With trauma, healing often shows first as regulation — your child recovering from distress more quickly — before it shows as new skills. The AbilityScore® is designed to catch those early, hopeful signals.
When to seek support
If your child shows ongoing difficulty feeling safe, big or unpredictable emotional swings, trouble trusting carers, sleep disruption, or behaviour that does not settle with usual comfort, a proper assessment now helps. Early, warm, consistent support builds regulation while it is most responsive — and protects confidence and learning along the way.The Pinnacle way
A clinical AbilityScore® and any diagnosis are formed only at a Pinnacle Blooms Network centre, under the care of a qualified clinician — never from an online figure or a form. Our AbilityScore® is a clinician-administered structured assessment that tracks your child against their own baseline, so progress becomes something you can see, not just hope for. Backed by 2.5 billion+ data points and 25 million+ therapy sessions across 70+ centres, our clinicians turn each snapshot into practical, trauma-sensitive behavioural and emotional support. You can read how the measure works here: what the AbilityScore is and how it's calculated.Trusted sources
WHO ICD-11 framework for child mental and behavioural development; CDC and HealthyChildren (AAP) guidance on social-emotional development and early support; NICE guidance on children's attachment and trauma needs.Next step — Turn worry into a clear plan. Book an AbilityScore assessment with a Pinnacle clinician and get kind, practical next steps for your child.

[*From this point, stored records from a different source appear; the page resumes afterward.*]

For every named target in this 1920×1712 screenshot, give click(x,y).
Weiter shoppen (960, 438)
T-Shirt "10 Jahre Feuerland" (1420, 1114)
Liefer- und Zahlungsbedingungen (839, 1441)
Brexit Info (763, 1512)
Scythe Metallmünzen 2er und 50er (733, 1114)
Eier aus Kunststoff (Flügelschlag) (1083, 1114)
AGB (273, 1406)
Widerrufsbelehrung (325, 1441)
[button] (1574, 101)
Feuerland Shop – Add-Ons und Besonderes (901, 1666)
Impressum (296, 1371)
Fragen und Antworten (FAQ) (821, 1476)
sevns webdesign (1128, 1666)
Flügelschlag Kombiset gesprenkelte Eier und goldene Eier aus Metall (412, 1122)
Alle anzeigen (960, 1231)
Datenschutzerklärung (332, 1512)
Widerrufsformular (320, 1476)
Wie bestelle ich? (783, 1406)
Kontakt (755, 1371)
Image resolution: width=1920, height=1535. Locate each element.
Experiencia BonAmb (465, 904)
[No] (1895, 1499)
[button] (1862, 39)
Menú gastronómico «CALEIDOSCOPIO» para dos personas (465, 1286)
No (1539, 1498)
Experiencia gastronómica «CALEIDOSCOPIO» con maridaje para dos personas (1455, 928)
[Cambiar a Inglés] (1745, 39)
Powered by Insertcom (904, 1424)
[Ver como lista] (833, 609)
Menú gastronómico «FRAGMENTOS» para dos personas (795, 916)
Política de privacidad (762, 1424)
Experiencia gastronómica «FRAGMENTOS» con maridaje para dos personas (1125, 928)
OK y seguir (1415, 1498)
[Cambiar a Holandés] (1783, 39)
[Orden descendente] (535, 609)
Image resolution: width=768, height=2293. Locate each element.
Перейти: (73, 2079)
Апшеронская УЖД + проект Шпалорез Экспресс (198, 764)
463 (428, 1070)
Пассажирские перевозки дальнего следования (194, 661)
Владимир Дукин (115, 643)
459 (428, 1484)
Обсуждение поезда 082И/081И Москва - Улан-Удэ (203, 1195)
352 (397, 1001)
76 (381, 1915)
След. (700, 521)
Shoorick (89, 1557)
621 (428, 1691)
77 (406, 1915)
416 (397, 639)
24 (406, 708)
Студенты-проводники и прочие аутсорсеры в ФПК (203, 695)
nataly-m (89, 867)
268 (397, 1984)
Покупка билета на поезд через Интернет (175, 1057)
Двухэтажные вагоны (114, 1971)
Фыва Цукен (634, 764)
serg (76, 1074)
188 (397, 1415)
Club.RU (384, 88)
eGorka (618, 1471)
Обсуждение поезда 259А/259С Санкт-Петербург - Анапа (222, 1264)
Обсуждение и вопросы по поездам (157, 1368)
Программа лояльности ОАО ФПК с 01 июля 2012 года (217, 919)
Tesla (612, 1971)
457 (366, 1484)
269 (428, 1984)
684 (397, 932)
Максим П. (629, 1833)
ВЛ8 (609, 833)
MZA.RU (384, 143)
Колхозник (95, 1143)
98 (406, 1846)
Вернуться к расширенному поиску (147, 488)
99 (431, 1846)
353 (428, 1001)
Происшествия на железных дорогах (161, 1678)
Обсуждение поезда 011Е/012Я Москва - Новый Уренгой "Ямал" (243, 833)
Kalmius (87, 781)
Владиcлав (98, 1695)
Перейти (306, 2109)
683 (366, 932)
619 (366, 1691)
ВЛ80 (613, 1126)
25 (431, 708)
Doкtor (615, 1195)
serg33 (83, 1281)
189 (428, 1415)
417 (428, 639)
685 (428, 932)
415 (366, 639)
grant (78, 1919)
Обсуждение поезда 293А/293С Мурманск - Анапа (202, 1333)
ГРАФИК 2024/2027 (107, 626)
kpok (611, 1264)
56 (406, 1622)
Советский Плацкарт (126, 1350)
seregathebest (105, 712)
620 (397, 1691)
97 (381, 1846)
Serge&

This is general information, not a diagnosis — a clinical AbilityScore® and any diagnosis are formed only at a Pinnacle Blooms Network centre under qualified clinician care.
What to watch
Seek assessment if your child shows ongoing difficulty feeling safe, big or unpredictable emotional swings, trouble trusting carers, persistent sleep disruption, or distress that does not settle with usual comfort.
Try this at home
Build predictable rhythms — same goodbye routine, same bedtime steps. For a child carrying trauma, knowing what comes next quietly builds the felt sense of safety that everything else grows from.
Trusted sources
Developed by SETU Consortium · Pinnacle Blooms Network · Last reviewed 2026-06-10 · reviewed every 365 days
This is general information, not a diagnosis. A clinical AbilityScore® and any diagnosis are formed only at a Pinnacle Blooms Network centre, under qualified clinician care.
Frequently asked
Is the AbilityScore a diagnosis of Developmental Trauma?
No. The AbilityScore® is a clinician-administered structured assessment that maps where your child sits across key developmental areas and tracks change over time. Any diagnosis is formed only at a Pinnacle Blooms Network centre under a qualified clinician's care.
How often is the AbilityScore repeated to track progress?
Your clinician re-measures at planned intervals using the same structured assessment, so gains are compared against your child's own baseline. The schedule is tailored to your child's plan and pace.
What kind of progress shows up first with trauma?
With Developmental Trauma, healing often appears first as better regulation — your child recovering from distress more quickly and feeling safer — before new skills emerge. The AbilityScore® is designed to catch these early, hopeful signals.